_What to do_:
Copy out the full set of records. Keep every word the same.

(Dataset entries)
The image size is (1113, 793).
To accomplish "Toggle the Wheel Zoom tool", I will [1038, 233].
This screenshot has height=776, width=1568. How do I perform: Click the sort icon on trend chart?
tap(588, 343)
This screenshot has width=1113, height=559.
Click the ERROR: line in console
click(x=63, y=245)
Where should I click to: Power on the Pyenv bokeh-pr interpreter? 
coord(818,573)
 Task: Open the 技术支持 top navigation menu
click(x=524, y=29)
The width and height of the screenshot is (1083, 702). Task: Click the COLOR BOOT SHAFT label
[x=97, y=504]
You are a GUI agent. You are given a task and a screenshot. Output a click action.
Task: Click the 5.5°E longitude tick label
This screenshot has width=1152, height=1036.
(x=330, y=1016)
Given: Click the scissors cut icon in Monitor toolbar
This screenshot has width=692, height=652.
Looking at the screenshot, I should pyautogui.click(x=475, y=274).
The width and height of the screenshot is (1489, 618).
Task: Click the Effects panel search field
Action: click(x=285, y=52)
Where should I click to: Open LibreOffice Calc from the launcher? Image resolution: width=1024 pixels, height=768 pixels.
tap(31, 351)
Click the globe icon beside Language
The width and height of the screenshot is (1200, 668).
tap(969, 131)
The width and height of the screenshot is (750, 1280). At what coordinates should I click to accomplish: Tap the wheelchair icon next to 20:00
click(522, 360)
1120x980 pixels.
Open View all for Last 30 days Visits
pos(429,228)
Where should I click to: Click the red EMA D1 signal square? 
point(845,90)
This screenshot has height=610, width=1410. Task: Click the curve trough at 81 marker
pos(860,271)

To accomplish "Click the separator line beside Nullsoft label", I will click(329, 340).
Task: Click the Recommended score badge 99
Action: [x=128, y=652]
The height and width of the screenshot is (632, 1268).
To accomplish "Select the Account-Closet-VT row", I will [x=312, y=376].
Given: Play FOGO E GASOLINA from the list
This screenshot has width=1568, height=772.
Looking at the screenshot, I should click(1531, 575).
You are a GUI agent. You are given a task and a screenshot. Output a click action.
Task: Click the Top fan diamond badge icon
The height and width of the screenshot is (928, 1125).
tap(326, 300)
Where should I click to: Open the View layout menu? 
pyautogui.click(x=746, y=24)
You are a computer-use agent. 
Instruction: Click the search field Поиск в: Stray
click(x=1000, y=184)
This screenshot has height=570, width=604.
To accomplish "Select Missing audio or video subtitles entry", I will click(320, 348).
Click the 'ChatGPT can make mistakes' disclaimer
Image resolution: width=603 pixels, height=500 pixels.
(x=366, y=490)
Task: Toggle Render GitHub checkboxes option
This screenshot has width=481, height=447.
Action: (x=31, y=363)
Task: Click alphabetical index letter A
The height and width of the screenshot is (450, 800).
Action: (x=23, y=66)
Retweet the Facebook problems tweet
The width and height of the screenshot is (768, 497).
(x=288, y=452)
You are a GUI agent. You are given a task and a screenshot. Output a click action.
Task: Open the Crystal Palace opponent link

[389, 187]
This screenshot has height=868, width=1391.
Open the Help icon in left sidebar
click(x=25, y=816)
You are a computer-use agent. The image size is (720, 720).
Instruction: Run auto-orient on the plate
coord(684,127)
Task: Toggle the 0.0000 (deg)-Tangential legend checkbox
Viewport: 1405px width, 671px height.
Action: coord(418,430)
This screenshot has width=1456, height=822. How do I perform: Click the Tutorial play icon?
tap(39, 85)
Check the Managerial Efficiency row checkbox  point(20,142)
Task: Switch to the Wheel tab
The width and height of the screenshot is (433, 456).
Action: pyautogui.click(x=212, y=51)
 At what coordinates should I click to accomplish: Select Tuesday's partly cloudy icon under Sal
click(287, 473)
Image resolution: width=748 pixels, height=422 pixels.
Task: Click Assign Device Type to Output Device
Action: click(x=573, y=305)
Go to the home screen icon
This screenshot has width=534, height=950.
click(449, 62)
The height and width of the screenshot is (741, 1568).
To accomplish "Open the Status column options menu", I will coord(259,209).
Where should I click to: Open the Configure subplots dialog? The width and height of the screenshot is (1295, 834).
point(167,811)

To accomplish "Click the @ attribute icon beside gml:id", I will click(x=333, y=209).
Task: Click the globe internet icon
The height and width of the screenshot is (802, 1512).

_Result for this task_:
The image size is (1113, 793).
To accomplish "Toggle the Wheel Zoom tool", I will [1038, 233].
This screenshot has height=776, width=1568. How do I perform: Click the sort icon on trend chart?
tap(588, 343)
This screenshot has width=1113, height=559.
Click the ERROR: line in console
click(x=63, y=245)
Where should I click to: Power on the Pyenv bokeh-pr interpreter? 
coord(818,573)
 Task: Open the 技术支持 top navigation menu
click(x=524, y=29)
The width and height of the screenshot is (1083, 702). Task: Click the COLOR BOOT SHAFT label
[x=97, y=504]
You are a GUI agent. You are given a task and a screenshot. Output a click action.
Task: Click the 5.5°E longitude tick label
This screenshot has width=1152, height=1036.
(x=330, y=1016)
Given: Click the scissors cut icon in Monitor toolbar
This screenshot has width=692, height=652.
Looking at the screenshot, I should pyautogui.click(x=475, y=274).
The width and height of the screenshot is (1489, 618).
Task: Click the Effects panel search field
Action: click(x=285, y=52)
Where should I click to: Open LibreOffice Calc from the launcher? Image resolution: width=1024 pixels, height=768 pixels.
tap(31, 351)
Click the globe icon beside Language
The width and height of the screenshot is (1200, 668).
tap(969, 131)
The width and height of the screenshot is (750, 1280). At what coordinates should I click to accomplish: Tap the wheelchair icon next to 20:00
click(522, 360)
1120x980 pixels.
Open View all for Last 30 days Visits
pos(429,228)
Where should I click to: Click the red EMA D1 signal square? 
point(845,90)
This screenshot has height=610, width=1410. Task: Click the curve trough at 81 marker
pos(860,271)

To accomplish "Click the separator line beside Nullsoft label", I will click(329, 340).
Task: Click the Recommended score badge 99
Action: [x=128, y=652]
The height and width of the screenshot is (632, 1268).
To accomplish "Select the Account-Closet-VT row", I will [x=312, y=376].
Given: Play FOGO E GASOLINA from the list
This screenshot has width=1568, height=772.
Looking at the screenshot, I should click(1531, 575).
You are a GUI agent. You are given a task and a screenshot. Output a click action.
Task: Click the Top fan diamond badge icon
The height and width of the screenshot is (928, 1125).
tap(326, 300)
Where should I click to: Open the View layout menu? 
pyautogui.click(x=746, y=24)
You are a computer-use agent. 
Instruction: Click the search field Поиск в: Stray
click(x=1000, y=184)
This screenshot has height=570, width=604.
To accomplish "Select Missing audio or video subtitles entry", I will click(320, 348).
Click the 'ChatGPT can make mistakes' disclaimer
Image resolution: width=603 pixels, height=500 pixels.
(x=366, y=490)
Task: Toggle Render GitHub checkboxes option
This screenshot has width=481, height=447.
Action: (x=31, y=363)
Task: Click alphabetical index letter A
The height and width of the screenshot is (450, 800).
Action: (x=23, y=66)
Retweet the Facebook problems tweet
The width and height of the screenshot is (768, 497).
(x=288, y=452)
You are a GUI agent. You are given a task and a screenshot. Output a click action.
Task: Open the Crystal Palace opponent link

[389, 187]
This screenshot has height=868, width=1391.
Open the Help icon in left sidebar
click(x=25, y=816)
You are a computer-use agent. The image size is (720, 720).
Instruction: Run auto-orient on the plate
coord(684,127)
Task: Toggle the 0.0000 (deg)-Tangential legend checkbox
Viewport: 1405px width, 671px height.
Action: coord(418,430)
This screenshot has width=1456, height=822. How do I perform: Click the Tutorial play icon?
tap(39, 85)
Check the Managerial Efficiency row checkbox  point(20,142)
Task: Switch to the Wheel tab
The width and height of the screenshot is (433, 456).
Action: pyautogui.click(x=212, y=51)
 At what coordinates should I click to accomplish: Select Tuesday's partly cloudy icon under Sal
click(287, 473)
Image resolution: width=748 pixels, height=422 pixels.
Task: Click Assign Device Type to Output Device
Action: click(x=573, y=305)
Go to the home screen icon
This screenshot has width=534, height=950.
click(449, 62)
The height and width of the screenshot is (741, 1568).
To accomplish "Open the Status column options menu", I will coord(259,209).
Where should I click to: Open the Configure subplots dialog? The width and height of the screenshot is (1295, 834).
point(167,811)

To accomplish "Click the @ attribute icon beside gml:id", I will click(x=333, y=209).
Task: Click the globe internet icon
The height and width of the screenshot is (802, 1512).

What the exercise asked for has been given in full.